-------- Input

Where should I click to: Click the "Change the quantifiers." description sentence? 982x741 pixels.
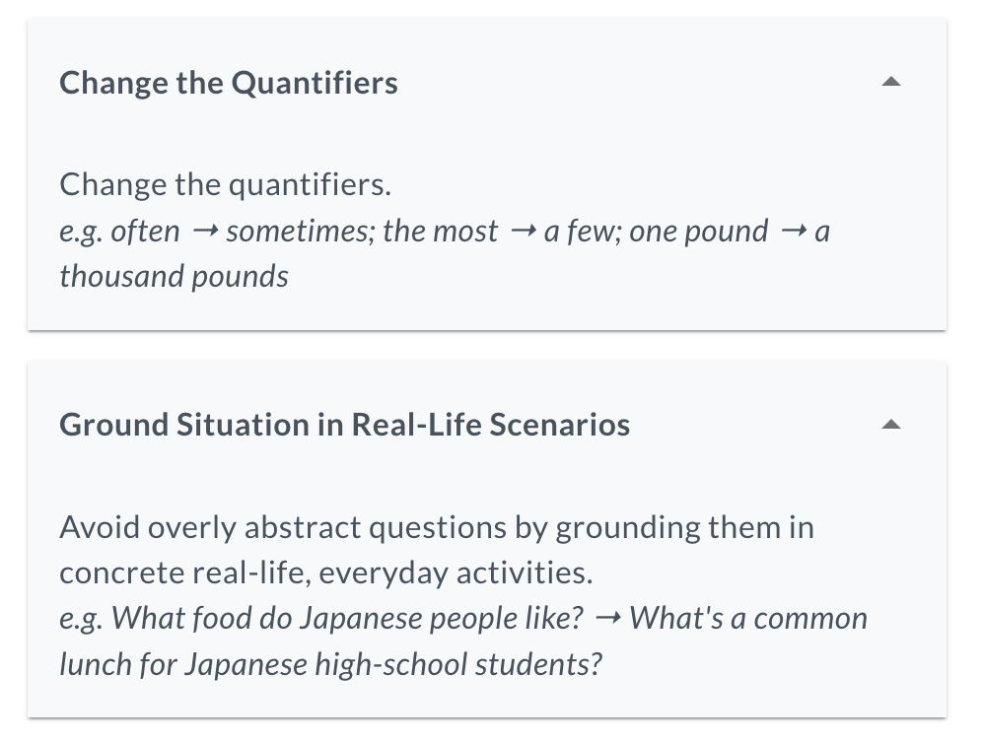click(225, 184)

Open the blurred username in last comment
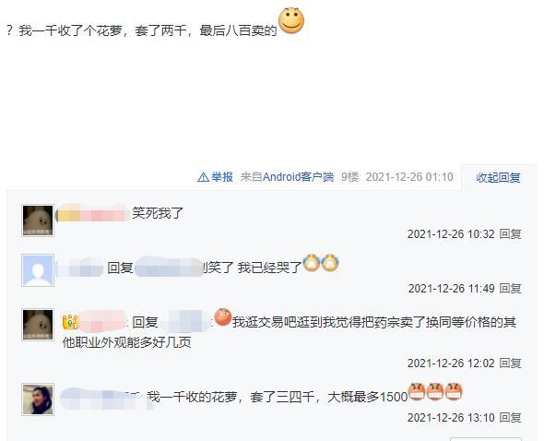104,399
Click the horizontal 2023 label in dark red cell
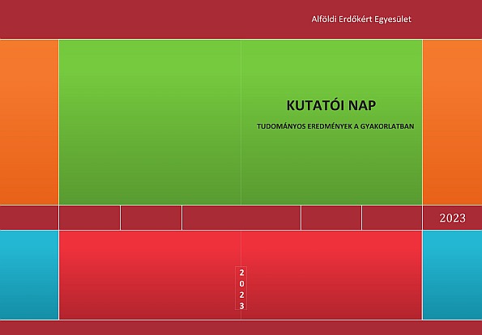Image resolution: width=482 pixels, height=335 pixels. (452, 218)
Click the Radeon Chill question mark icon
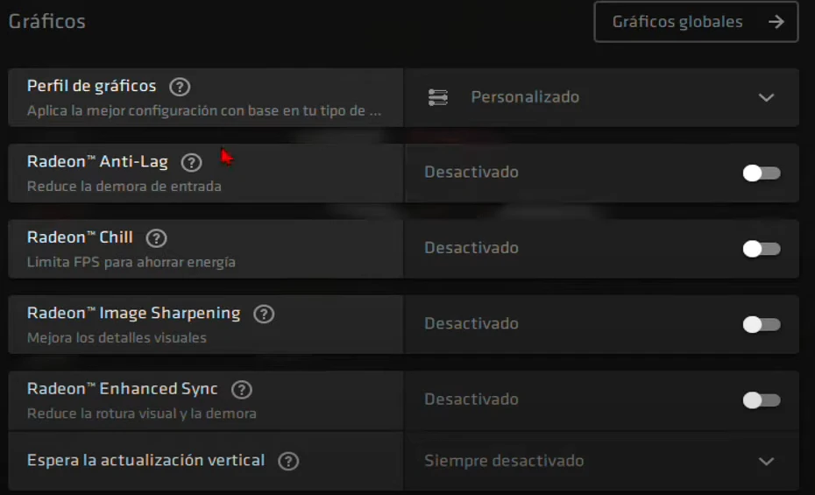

----------------
-------- Input

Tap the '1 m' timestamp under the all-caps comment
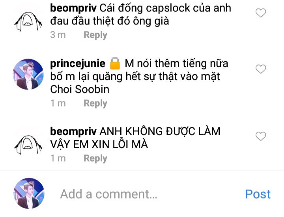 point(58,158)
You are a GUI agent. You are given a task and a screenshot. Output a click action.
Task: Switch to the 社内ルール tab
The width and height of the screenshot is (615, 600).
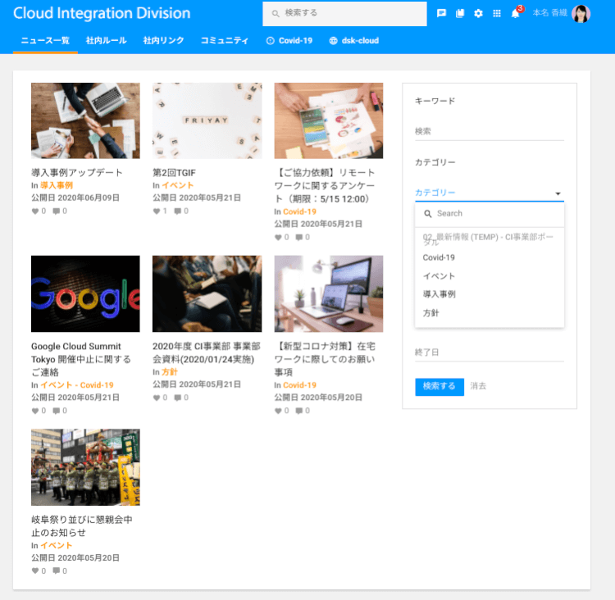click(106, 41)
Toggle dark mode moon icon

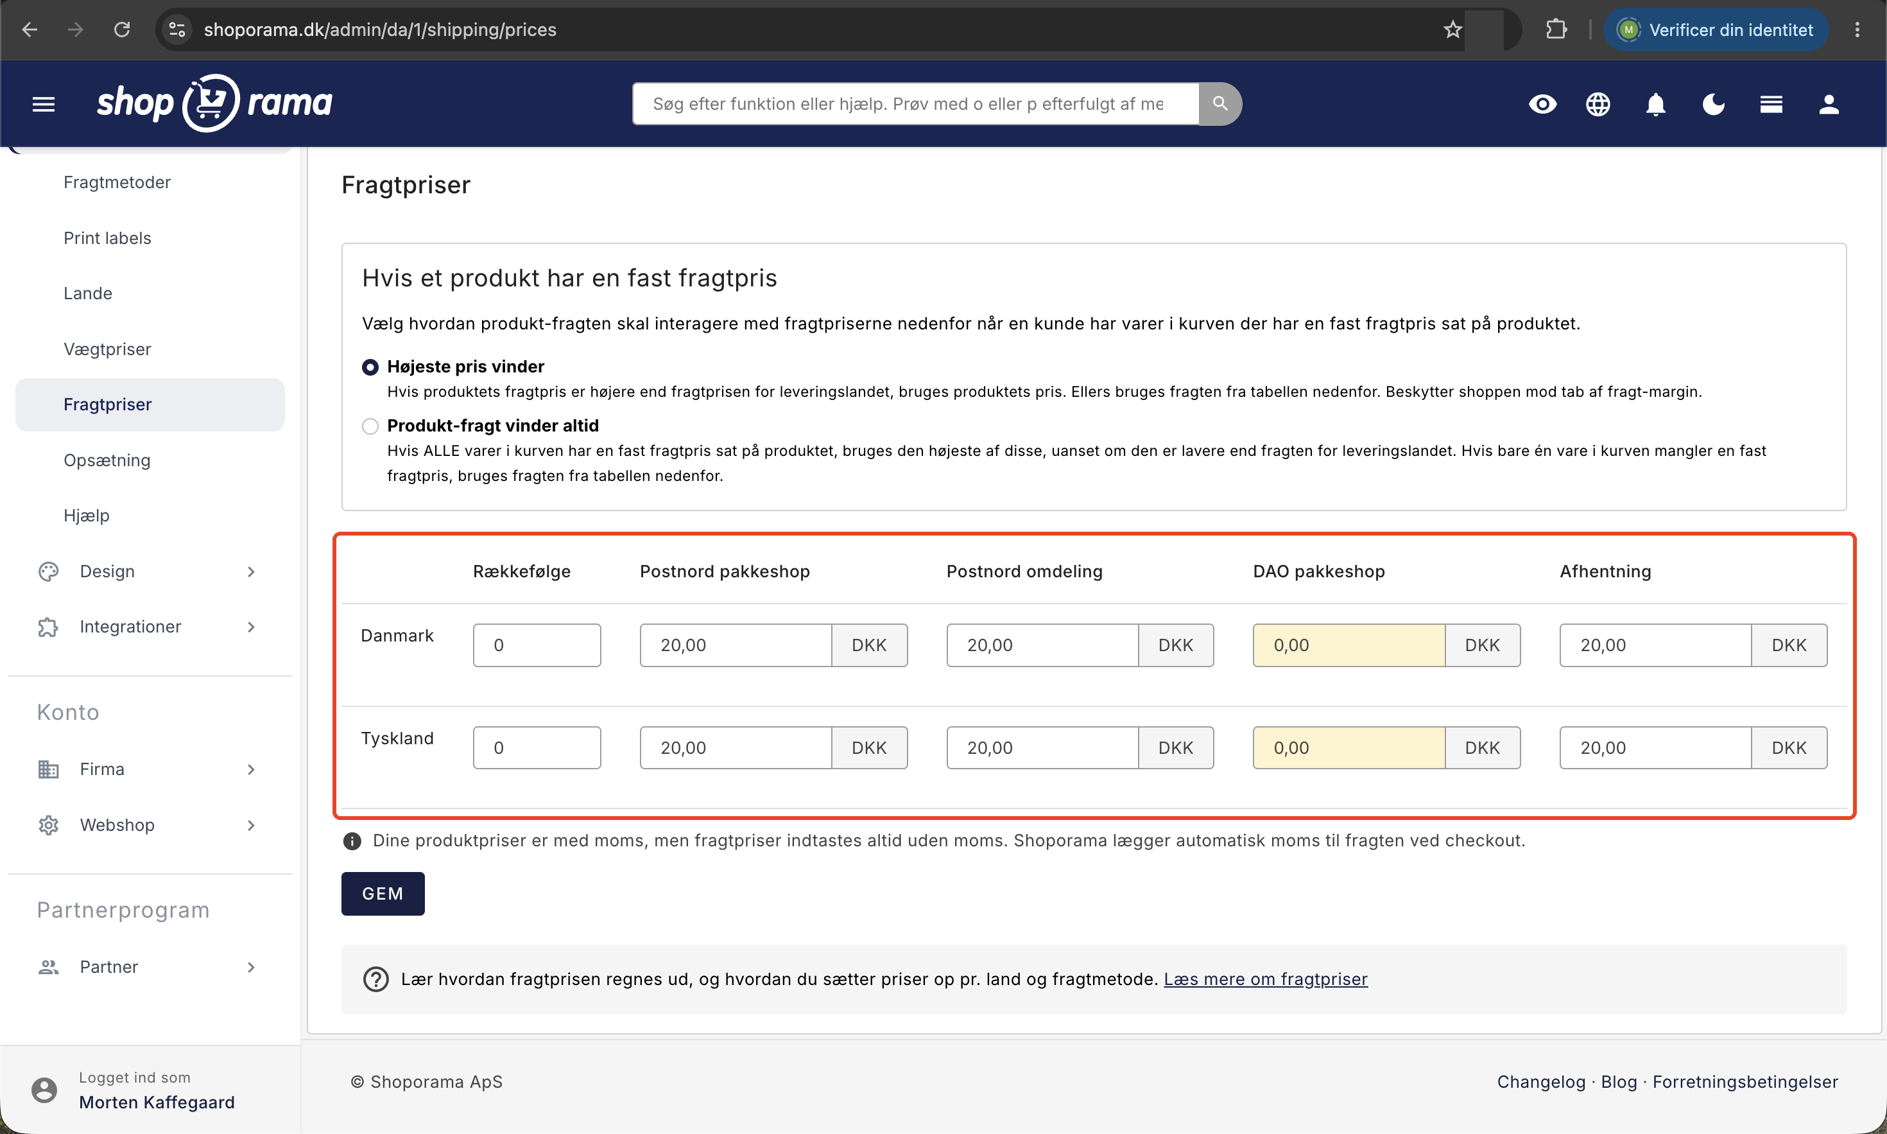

----------------

◆ **Description of the task**: Reproduce the data above exactly, but only from the line containing "Where should I" through the line containing "Click the Radeon Chill question mark icon". Omit all pictures.

◆ **Answer to this task**:
Where should I click to: Click the "Change the quantifiers." description sentence? 982x741 pixels.
click(225, 184)

Open the blurred username in last comment
104,399
Click the horizontal 2023 label in dark red cell
Image resolution: width=482 pixels, height=335 pixels. (452, 218)
Click the Radeon Chill question mark icon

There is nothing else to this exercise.